El día después de un golpe inesperado
San Lorenzo vivió las horas posteriores a la derrota con Arsenal entre la tristeza por la goleada sufrida y la preocupación por la rotura de ligamentos de Gonzalo Verón. Tras arribar a Buenos Aires, los futbolistas se retiraron rápidamente y este viernes vuelven a entrenar pensando en el encuentro del próximo sábado ante All Boys.
Si San Lorenzo pudiera, retrocedería el almanaque 24 horas y querría situarse nuevamente en la antesala de la Final de la Copa Argentina Sancor Seguros. Ni Juan Antonio Pizzi ni los jugadores pueden despertarse todavía de la paliza futbolística que Arsenal le propinó en Catamarca. Todavía esperan que las imágenes de Nicolás Aguirre, Mariano Echeverría y Emilio Zelaya festejando los goles sean un mal sueño del cual puedan despertarse rápidamente.
Las imágenes de un Leandro Romagnoli desconsolado y de un Ignacio Piatti todavía arrepentido por su expulsión fueron el fiel reflejo de lo que vivió San Lorenzo una vez que volvió al hotel Amerian tras la derrota en la Final. Como si todo esto fuera poco, se confirmó la rotura de ligamentos de Gonzalo Verón, el hombre en el que Pizzi había depositado sus esperanzas para reemplazar a Martín Cauteruccio, quien había sufrido la misma lesión.

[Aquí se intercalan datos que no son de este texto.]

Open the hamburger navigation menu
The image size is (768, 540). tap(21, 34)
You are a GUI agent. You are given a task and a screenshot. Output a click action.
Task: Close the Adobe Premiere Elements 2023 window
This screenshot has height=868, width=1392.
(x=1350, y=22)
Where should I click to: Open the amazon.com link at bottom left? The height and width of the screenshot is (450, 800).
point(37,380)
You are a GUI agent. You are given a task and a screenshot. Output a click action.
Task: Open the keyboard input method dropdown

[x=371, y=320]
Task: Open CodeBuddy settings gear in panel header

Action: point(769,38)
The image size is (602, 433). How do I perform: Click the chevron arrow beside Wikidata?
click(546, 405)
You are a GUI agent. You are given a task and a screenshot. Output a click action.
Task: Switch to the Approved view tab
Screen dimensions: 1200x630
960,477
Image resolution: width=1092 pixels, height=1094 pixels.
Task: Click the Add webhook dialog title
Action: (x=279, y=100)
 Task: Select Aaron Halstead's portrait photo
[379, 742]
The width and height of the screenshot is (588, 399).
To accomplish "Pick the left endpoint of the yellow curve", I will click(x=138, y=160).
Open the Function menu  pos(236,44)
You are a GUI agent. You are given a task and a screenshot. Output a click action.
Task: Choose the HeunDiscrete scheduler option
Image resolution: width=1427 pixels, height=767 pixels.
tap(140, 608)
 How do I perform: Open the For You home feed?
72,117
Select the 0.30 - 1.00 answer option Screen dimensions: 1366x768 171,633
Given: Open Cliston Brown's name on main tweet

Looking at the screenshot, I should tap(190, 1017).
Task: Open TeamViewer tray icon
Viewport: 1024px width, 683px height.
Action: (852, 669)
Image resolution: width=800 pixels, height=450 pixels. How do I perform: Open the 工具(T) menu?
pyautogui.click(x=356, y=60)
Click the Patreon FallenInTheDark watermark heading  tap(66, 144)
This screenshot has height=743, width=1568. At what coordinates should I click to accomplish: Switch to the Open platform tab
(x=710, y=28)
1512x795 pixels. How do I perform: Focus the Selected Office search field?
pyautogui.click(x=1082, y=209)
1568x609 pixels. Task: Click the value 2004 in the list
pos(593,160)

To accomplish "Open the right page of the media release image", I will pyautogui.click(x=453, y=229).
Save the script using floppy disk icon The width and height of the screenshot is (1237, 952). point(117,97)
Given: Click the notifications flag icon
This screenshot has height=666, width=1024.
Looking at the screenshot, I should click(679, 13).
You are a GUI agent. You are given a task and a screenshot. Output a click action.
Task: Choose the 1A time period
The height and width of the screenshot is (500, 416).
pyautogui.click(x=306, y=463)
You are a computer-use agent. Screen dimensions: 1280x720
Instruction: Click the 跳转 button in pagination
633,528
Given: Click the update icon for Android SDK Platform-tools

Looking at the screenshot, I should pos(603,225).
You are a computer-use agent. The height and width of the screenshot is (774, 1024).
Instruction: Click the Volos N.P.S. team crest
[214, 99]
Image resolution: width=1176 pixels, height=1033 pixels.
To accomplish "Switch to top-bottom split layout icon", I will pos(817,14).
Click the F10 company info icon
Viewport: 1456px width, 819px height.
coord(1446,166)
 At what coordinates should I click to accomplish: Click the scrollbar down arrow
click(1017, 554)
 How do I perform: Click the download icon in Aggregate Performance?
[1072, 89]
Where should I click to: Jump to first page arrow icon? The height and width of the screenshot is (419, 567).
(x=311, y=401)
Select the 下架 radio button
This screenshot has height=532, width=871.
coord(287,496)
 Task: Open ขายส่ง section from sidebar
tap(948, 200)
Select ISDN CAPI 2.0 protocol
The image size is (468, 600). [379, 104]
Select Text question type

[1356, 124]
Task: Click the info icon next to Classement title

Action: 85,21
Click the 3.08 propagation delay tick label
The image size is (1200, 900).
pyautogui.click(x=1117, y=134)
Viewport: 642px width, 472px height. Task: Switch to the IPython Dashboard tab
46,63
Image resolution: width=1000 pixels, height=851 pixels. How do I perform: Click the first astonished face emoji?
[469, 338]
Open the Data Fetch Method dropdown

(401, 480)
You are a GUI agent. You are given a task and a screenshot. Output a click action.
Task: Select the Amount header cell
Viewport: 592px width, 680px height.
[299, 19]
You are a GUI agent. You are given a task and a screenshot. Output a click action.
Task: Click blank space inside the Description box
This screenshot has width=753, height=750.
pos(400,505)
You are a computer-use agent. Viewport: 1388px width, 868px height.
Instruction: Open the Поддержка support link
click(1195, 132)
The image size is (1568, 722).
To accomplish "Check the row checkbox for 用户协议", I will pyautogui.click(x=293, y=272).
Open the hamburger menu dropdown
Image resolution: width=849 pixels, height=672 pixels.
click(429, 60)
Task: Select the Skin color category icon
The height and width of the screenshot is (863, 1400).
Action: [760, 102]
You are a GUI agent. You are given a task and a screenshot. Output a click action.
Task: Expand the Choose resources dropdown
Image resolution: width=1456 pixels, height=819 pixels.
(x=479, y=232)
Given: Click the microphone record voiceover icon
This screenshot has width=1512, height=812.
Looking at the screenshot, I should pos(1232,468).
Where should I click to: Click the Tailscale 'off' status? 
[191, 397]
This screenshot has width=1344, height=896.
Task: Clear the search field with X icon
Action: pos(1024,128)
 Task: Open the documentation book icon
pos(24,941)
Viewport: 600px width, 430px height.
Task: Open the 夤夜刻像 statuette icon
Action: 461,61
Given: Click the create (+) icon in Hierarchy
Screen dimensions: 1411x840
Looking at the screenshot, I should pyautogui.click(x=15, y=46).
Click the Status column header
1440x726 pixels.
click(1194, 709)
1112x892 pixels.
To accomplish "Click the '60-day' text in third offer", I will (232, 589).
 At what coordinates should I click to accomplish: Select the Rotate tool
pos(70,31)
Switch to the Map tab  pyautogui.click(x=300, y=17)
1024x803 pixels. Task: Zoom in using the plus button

Los futbolistas cenaron rápidamente cuando las horas del reloj todavía no marcaban el jueves. Se fueron a descansar cabizbajos, casi con un silencio sepulcral que dejó a las claras los sentimientos de un plantel reforzado para luchar por la triple competencia, y que sólo sigue en carrera en el Torneo Inicial, donde persigue al líder Newell’s.
Comenzado el jueves, llegó el tiempo de la reflexión y las conclusiones. Ya en frío, la delegación empezó a digerir un golpazo que no esperaba. Se levantaron, desayunaron y pasadas las once y media de la mañana partieron hacia el aeropuerto Coronel Felipe Varela. Allí, los jugadores volvieron a demostrar gratitud hacia los hinchas al sacarse cuanta foto se les pidiera. Romagnoli fue el más solicitado pero la mayoría de los futbolistas eligieron el silencio absoluto y se recostaron en las sillas de la sala de embarque. Para que, entre el celular y la música, el tiempo pasara lo más rápido posible.
El avión que trajo a los jugadores de vuelta a Buenos Aires estuvo dominado por el silencio. Ninguno quiso hacer bromas y las caras de preocupación dominaron la escena. Ni siquiera sonrió Juan Mercier, dolido por una derrota que no tenía en los planes. La hora cuarenta que tardó el vuelo se consumió entre la preocupación por el estado de Verón, algún libro y aparatos tecnológicos.
Llegados a Buenos Aires, los jugadores abandonaron rápidamente Aeroparque en taxis y autos particulares: sus rostros decían todo y ya no hacían falta palabras para explicar lo inexplicable. San Lorenzo vivió su propia pesadilla y no fue un mal sueño, sino la simple realidad.